Leave out the pictures and repeat exactly the lines from the one containing "Task: Select the Magic Wand tool" through the end of the records.

━━━━━ ENTRIES SHOWN ━━━━━

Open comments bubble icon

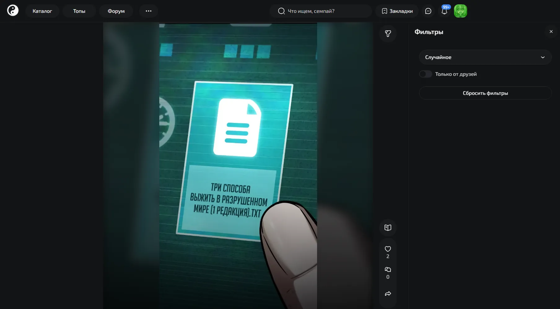388,269
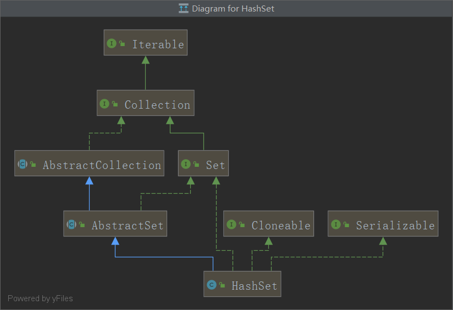Select the AbstractSet node label
Viewport: 453px width, 310px height.
point(128,225)
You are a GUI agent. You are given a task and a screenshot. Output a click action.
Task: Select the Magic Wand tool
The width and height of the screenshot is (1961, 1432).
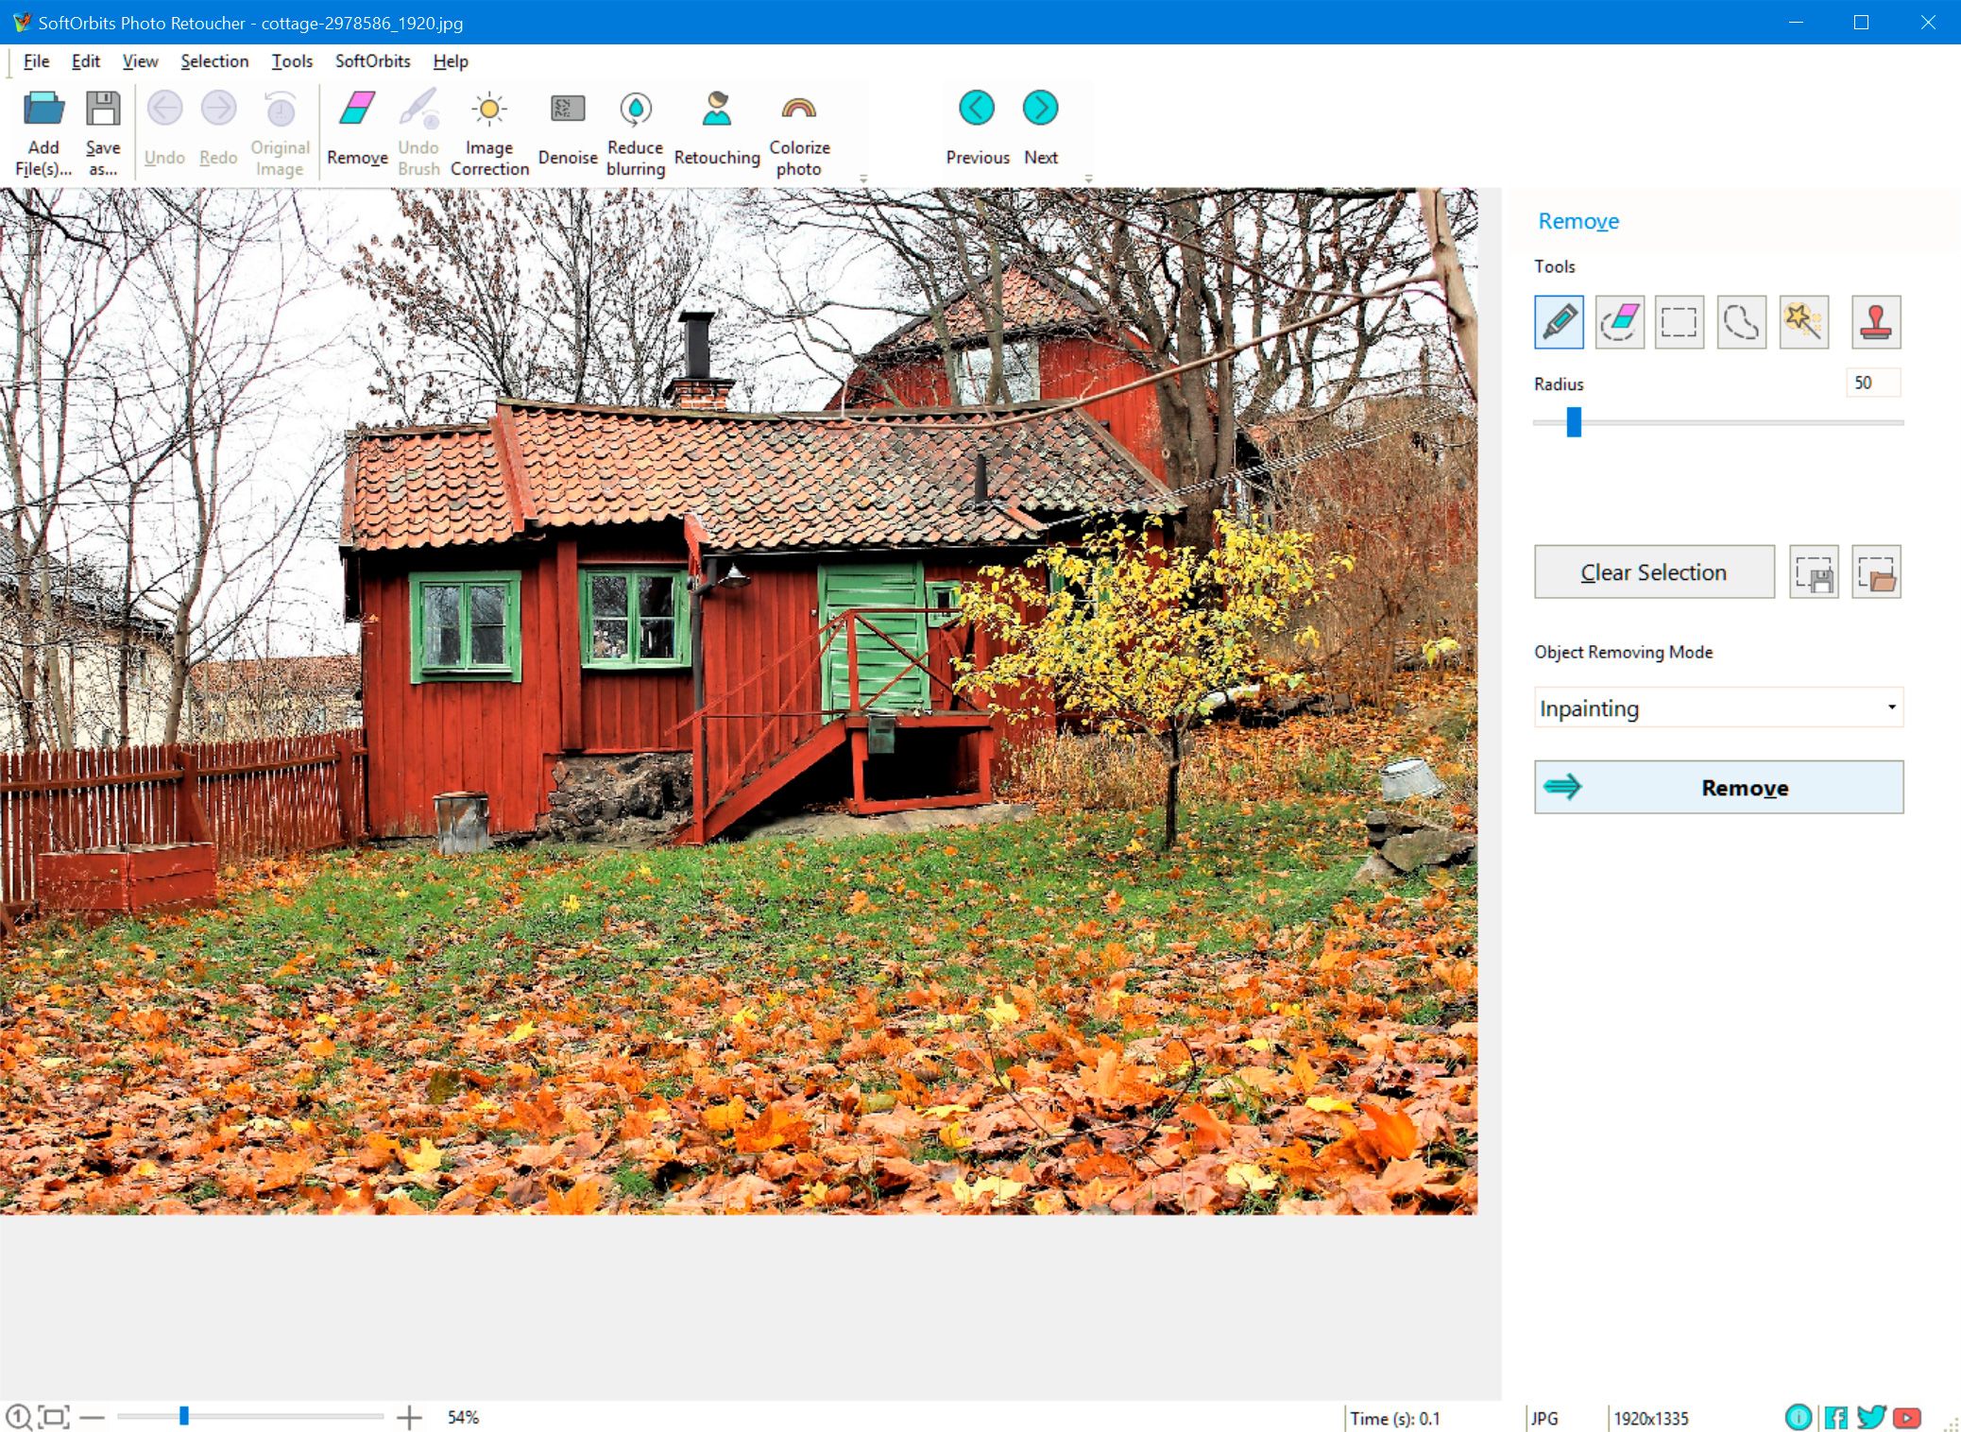(1804, 323)
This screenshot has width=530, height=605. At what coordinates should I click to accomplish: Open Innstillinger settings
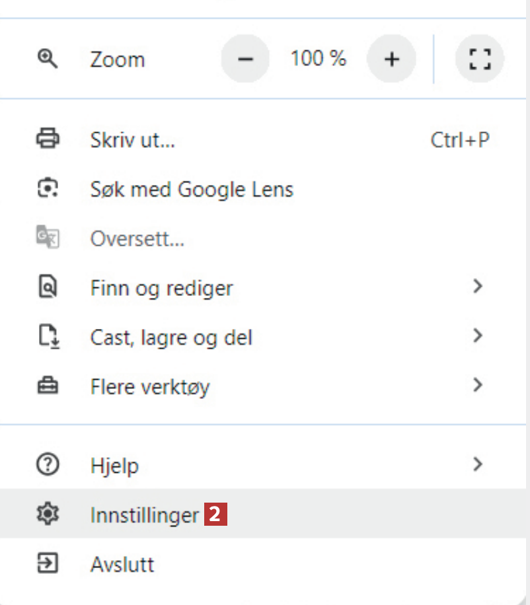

━━━━━

(RESULT)
Task: Select the Magic Wand tool
The width and height of the screenshot is (1961, 1432).
(1804, 323)
This screenshot has width=530, height=605. At what coordinates should I click to accomplish: Open Innstillinger settings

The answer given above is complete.